Professor Reyneri, in Italia si lavora più o meno di Paesi come la Germania? 

L’orario di lavoro in Italia non è affatto più lungo di quello della Germania se correttamente si tiene conto della diversa composizione dell’occupazione. È vero che, secondo le statistiche fornite dall’Ocse, il numero medio di ore lavorate nel corso di un anno da un occupato è in Italia più alto che in Germania (nel 2015, 1.725 ore contro 1.371) e tra i più alti dell’Europa occidentale. Ma questo è un dato medio che non considera che in Italia vi sono molti più lavoratori indipendenti (addirittura il doppio che in Germania), che lavorano molto più a lungo nel corso della settimana, e meno lavoratori a tempo parziale, che ovviamente hanno un orario settimanale più corto. Il confronto va quindi fatto sull’orario medio di un lavoratore dipendente a tempo pieno. L’Ocse calcola anche questo dato e il risultato è ben diverso. In Italia l’orario di lavoro settimanale usuale ammontava nel 2015 a 39,4 ore contro 39,8 ore della Germania e una media dei paesi Ocse di 40,4 ore.

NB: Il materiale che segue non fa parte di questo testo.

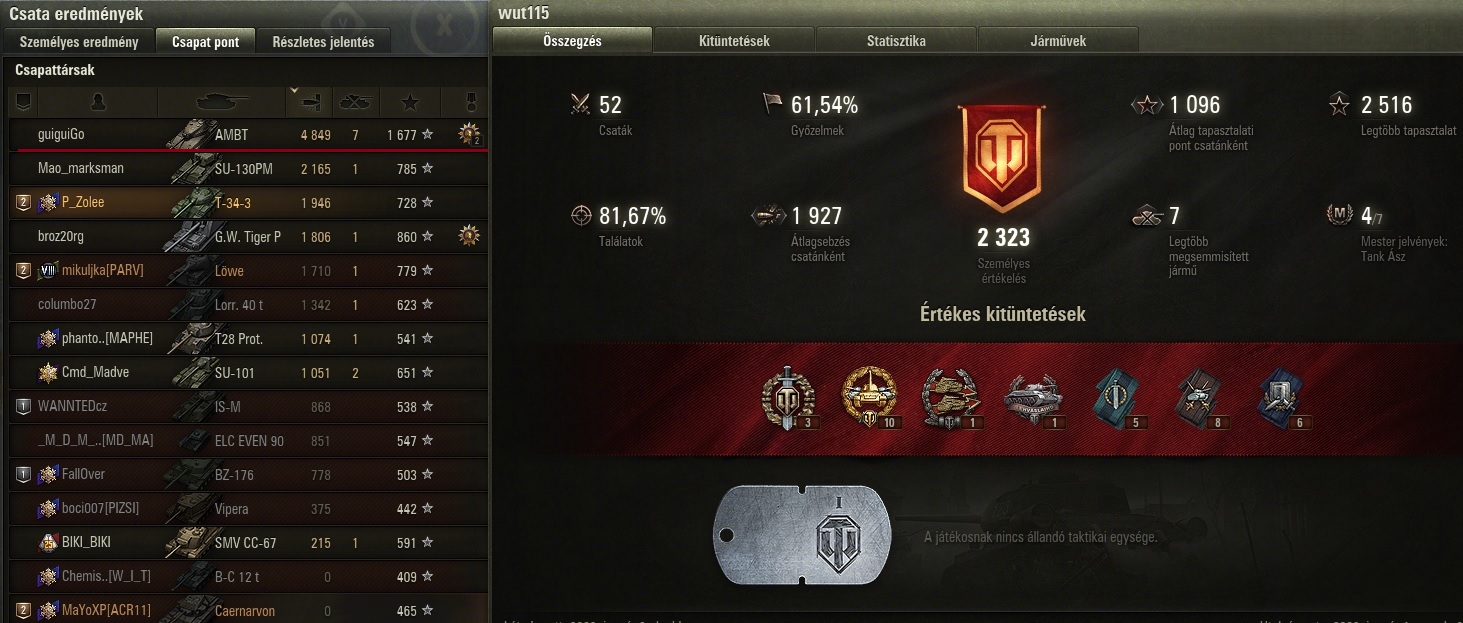Viewport: 1463px width, 623px height.
Task: Sort teammates by vehicle tank icon
Action: tap(222, 101)
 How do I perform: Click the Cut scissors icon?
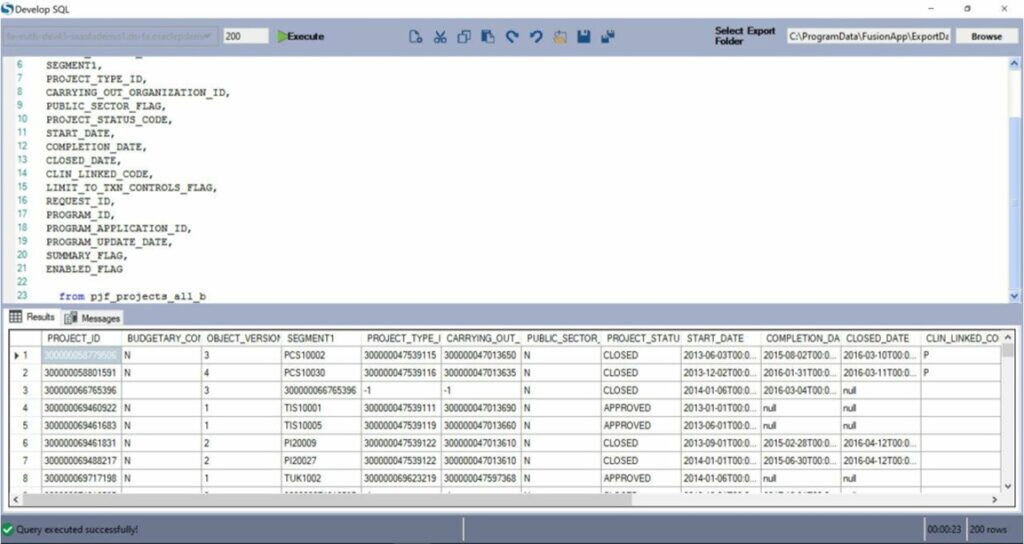click(x=440, y=37)
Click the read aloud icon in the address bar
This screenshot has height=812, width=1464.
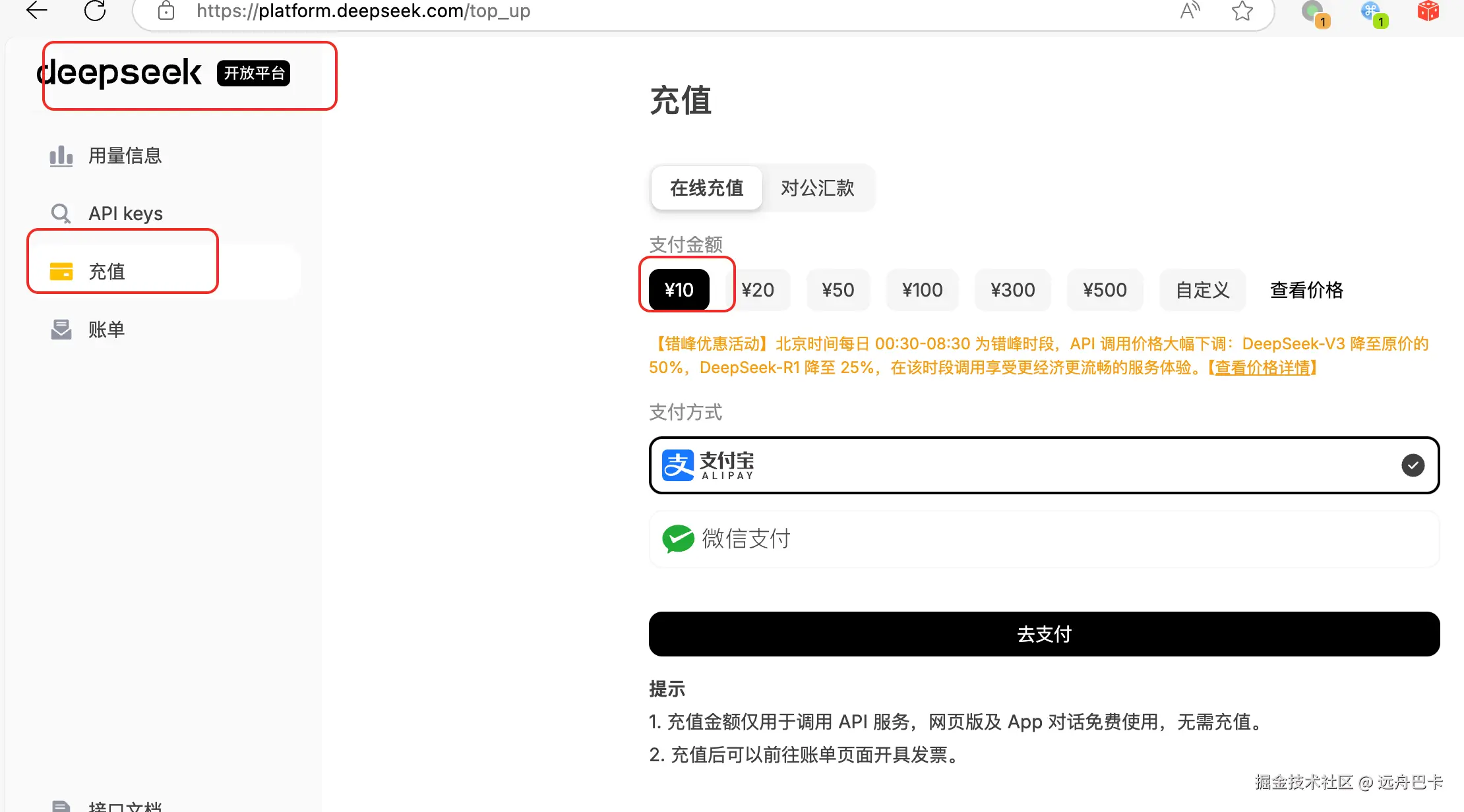[x=1190, y=11]
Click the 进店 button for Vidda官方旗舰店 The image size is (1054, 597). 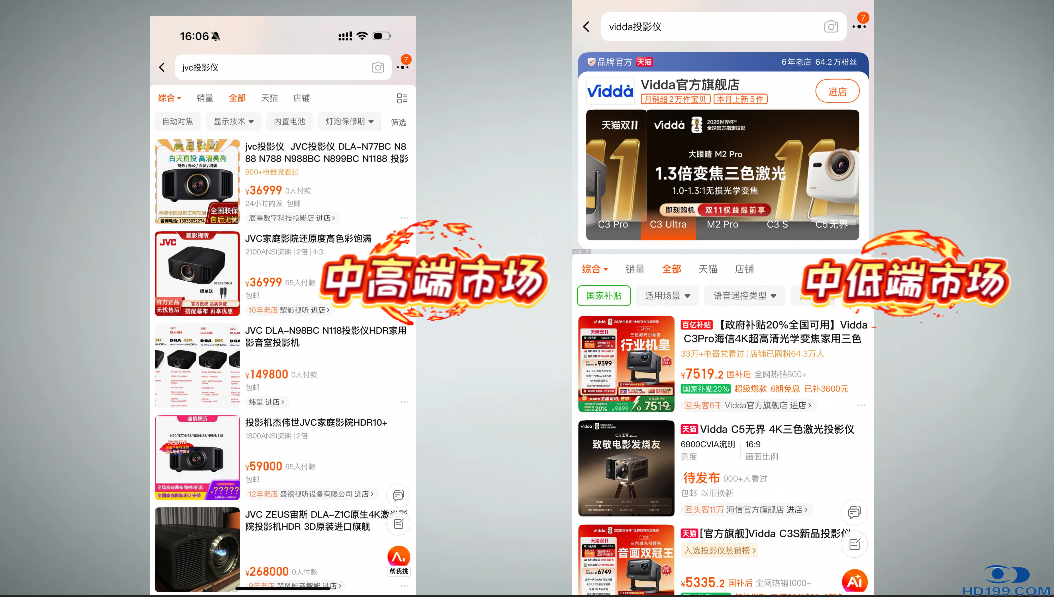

Sperimentazioni come quelle avviate in Nuova Zelanda o in Germania quali benefici apportano alla produttività? E alla vita privata dei lavoratori?

Si tratta di casi molto diversi, anche se entrambi diretti a favorire una migliore conciliazione tra tempi di lavoro e tempi di cura per la famiglia. In Germania l’accordo sindacale che prevede la possibilità di ridurre l’orario settimanale per un certo periodo in caso di bisogni familiari, con una riduzione solo parziale del salario, è stato compensato dalla possibilità delle imprese di allungare l’orario per altri lavoratori e concerne essenzialmente le grandi imprese metalmeccaniche (quelle ove vige la contrattazione sindacale) a elevata produttività. Quindi siamo più nell’ottica della flessibilità dell’orario, ma segnala comunque una grande attenzione per i problemi della vita familiare da parte di un settore tipicamente maschile, quale quello dell’industria. Si tratta di un importante segnale di cambiamento culturale, che si vorrebbe fosse colto anche in Italia, dove è molto difficile se non quasi impossibile passare dal tempo pieno a quello part time e viceversa secondo le necessità del ciclo di vita familiare.
In Nuova Zelanda si tratta di un’impresa di servizi, in cui i lavoratori, altamente qualificati, possono facilmente intersecare tempi di lavoro e tempi dedicati alla vita personale. Qui la riduzione del tempo di lavoro trascorso nell’azienda sembra diretto a far sì che i lavoratori svolgano al di fuori dell’orario attività legate alla vita familiare (telefonate, mail, ecc.) che di fatto già svolgevano durante l’orario di lavoro. Quindi l’esito nell’intenzioni dell’impresa dovrebbe essere meno presenza in azienda, ma più produttiva. Anche qui comunque c’è l’idea che lavoratori più soddisfatti nella loro vita familiare siano più produttivi. Teniamo presente, infine, che nel lavoro intellettuale spesso i lavoratori non “staccano” mai dall’impegno lavorativo, sempre “connessi” in rete.
 

La riduzione dell'orario di lavoro può essere un rimedio alla disoccupazione?

Questa idea ebbe una grande diffusione negli anni Novanta e portò alle 35 ore in Francia per legge. L’esito non fu incoraggiante. Il fatto è che i lavoratori non sono fungibili e spesso quelli disoccupati non hanno le caratteristiche e le competenze adeguate per sostituire quelli che dovrebbero lavorare meno ore. Inoltre, se questa riduzione non vuol incidere sulla retribuzione complessiva, occorre che sia accompagnata da un aumento della produttività, grazie a cospicui investimenti in tecnologia e organizzazione. In Italia, ove la produttività del lavoro ristagna da vent’anni, percorrere questa strada sembra al momento difficile. Ciò non toglie che una politica volta a progressivamente favorire orari più corti possa contribuire ad aumentare l’occupazione, purché sia accompagnata da processi formativi e da politiche attive del lavoro.